### What you are asked to do
In the listing below, find the line that contains "Instruction: Select the Time Selection tool" and the line that contains "Given: Click the red 80.9 RSI value tag". Quote both and every line between them, exactly, and nothing more.

### Dataset
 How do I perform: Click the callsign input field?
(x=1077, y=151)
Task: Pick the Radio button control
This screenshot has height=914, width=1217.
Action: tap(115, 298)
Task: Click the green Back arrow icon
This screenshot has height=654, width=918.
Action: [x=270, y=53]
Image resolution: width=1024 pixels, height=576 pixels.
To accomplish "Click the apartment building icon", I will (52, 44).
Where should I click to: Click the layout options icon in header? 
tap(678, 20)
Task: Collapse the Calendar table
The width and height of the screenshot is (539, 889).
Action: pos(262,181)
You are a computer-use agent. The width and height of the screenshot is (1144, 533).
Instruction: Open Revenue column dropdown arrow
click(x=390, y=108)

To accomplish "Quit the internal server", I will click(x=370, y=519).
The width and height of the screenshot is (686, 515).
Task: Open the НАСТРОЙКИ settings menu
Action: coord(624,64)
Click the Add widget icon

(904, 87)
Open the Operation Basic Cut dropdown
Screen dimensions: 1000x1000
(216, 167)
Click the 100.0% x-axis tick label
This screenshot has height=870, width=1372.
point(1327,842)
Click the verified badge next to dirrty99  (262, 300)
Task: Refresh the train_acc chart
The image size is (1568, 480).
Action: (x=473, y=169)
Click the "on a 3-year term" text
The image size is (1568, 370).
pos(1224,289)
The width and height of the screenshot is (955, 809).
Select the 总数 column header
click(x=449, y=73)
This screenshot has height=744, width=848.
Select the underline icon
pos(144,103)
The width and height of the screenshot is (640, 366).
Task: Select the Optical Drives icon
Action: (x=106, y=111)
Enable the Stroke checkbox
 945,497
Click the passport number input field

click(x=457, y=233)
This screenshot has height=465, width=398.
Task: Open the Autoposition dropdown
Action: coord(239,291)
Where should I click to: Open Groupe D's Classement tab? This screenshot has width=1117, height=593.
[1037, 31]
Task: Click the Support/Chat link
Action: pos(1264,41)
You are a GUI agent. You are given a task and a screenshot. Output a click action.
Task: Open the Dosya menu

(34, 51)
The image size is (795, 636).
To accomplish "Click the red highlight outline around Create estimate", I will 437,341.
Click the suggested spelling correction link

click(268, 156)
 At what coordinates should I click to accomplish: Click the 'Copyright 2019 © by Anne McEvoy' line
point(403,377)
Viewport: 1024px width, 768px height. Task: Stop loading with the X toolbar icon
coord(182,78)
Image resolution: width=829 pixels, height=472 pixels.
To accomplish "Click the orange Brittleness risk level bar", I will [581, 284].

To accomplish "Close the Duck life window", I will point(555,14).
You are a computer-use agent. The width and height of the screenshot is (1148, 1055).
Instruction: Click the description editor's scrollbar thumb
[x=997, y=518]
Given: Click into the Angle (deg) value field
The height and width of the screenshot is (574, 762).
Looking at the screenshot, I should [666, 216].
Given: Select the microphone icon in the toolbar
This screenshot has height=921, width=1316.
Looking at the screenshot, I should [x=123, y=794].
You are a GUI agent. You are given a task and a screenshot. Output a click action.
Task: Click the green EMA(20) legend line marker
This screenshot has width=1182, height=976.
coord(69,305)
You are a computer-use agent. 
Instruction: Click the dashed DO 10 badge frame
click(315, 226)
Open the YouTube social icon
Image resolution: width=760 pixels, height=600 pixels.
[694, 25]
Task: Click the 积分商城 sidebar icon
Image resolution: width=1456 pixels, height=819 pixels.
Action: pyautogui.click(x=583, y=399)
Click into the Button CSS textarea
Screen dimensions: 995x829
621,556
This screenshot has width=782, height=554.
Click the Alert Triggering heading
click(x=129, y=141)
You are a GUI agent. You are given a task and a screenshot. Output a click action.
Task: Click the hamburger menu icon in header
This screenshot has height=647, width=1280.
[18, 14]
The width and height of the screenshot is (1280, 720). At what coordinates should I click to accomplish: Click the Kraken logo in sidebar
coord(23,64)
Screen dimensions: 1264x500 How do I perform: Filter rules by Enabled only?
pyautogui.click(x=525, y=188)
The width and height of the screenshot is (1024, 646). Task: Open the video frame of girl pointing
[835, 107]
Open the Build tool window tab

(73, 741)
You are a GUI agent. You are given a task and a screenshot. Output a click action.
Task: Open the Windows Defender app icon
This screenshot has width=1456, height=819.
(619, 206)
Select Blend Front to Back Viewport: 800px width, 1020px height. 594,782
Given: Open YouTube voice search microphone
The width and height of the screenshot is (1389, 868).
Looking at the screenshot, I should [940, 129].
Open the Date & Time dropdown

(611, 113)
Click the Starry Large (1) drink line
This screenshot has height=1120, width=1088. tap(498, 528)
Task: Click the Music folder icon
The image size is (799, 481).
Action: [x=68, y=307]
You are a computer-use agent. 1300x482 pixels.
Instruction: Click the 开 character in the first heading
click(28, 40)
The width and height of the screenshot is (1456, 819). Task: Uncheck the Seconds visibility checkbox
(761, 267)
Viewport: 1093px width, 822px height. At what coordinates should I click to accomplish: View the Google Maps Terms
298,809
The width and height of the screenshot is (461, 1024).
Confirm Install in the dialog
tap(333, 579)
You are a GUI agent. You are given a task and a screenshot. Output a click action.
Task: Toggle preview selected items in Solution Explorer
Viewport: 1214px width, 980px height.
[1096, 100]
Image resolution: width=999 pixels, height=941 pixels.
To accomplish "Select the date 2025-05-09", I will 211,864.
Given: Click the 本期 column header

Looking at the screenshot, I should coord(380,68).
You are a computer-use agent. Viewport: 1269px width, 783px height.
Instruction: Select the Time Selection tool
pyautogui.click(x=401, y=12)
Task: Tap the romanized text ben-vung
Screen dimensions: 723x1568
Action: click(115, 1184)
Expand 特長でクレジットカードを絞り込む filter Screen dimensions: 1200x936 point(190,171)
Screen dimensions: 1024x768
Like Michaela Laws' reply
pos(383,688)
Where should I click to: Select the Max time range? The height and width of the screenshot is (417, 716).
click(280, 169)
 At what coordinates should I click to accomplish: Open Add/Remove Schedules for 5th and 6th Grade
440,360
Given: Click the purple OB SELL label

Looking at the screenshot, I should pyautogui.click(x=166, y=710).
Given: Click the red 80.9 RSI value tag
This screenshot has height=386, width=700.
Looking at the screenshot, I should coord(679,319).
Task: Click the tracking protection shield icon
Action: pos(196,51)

### Task solution
Instruction: Select the Time Selection tool
pyautogui.click(x=401, y=12)
Task: Tap the romanized text ben-vung
Screen dimensions: 723x1568
Action: click(115, 1184)
Expand 特長でクレジットカードを絞り込む filter Screen dimensions: 1200x936 point(190,171)
Screen dimensions: 1024x768
Like Michaela Laws' reply
pos(383,688)
Where should I click to: Select the Max time range? The height and width of the screenshot is (417, 716).
click(280, 169)
 At what coordinates should I click to accomplish: Open Add/Remove Schedules for 5th and 6th Grade
440,360
Given: Click the purple OB SELL label

Looking at the screenshot, I should pyautogui.click(x=166, y=710).
Given: Click the red 80.9 RSI value tag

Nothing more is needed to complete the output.